TEKS YANG DIBERIKAN ::

Gerakan Madinah: Aceh Pelopor Islam di Nusantara

Berbicara Nusantara adalah berbicara awal kisah Islam berkembang di Asia Tenggara. Wilayahnya sangatlah luas dan masyarakatnya sangat majemuk. Nusantara tidak tepat dilihat dari satu aspek saja. Keberadaannya mesti ditinjau dari beberapa sisi yang mengitarinya. Melihat Nusantara hanya dari satu sisi saja akan menimbulkan polemik, sebab kemajemukan harus dilihat dari pikiran terbuka.

Pertama, Nusantara harus dilihat dari sisi letak geografis. Dari sisi ini, Nusantara adalah wilayah yang terbentang dari Sabang sampai Merauke, jumlah pulaunya mencapai 17. 000 pulau. Dan tidak hanya itu, wilayahnya juga mencakup negara-negara di Asia Tenggara.

ISI DATA ::

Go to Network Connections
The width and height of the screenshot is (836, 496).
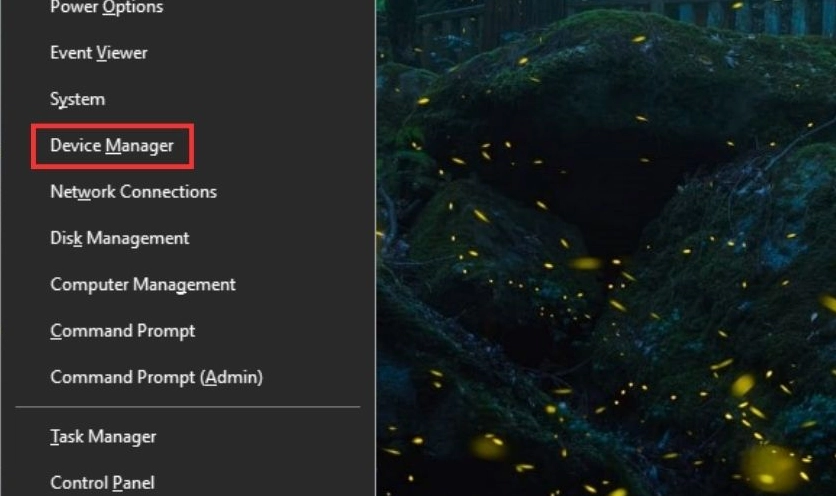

TUJUAN LATIHAN :: Salin persis bagian teks tentang Nusantara di atas, mulai dari "Gerakan Madinah: Aceh" hingga "dari pikiran terbuka.".

JAWABAN TUGAS ::
Gerakan Madinah: Aceh Pelopor Islam di Nusantara

Berbicara Nusantara adalah berbicara awal kisah Islam berkembang di Asia Tenggara. Wilayahnya sangatlah luas dan masyarakatnya sangat majemuk. Nusantara tidak tepat dilihat dari satu aspek saja. Keberadaannya mesti ditinjau dari beberapa sisi yang mengitarinya. Melihat Nusantara hanya dari satu sisi saja akan menimbulkan polemik, sebab kemajemukan harus dilihat dari pikiran terbuka.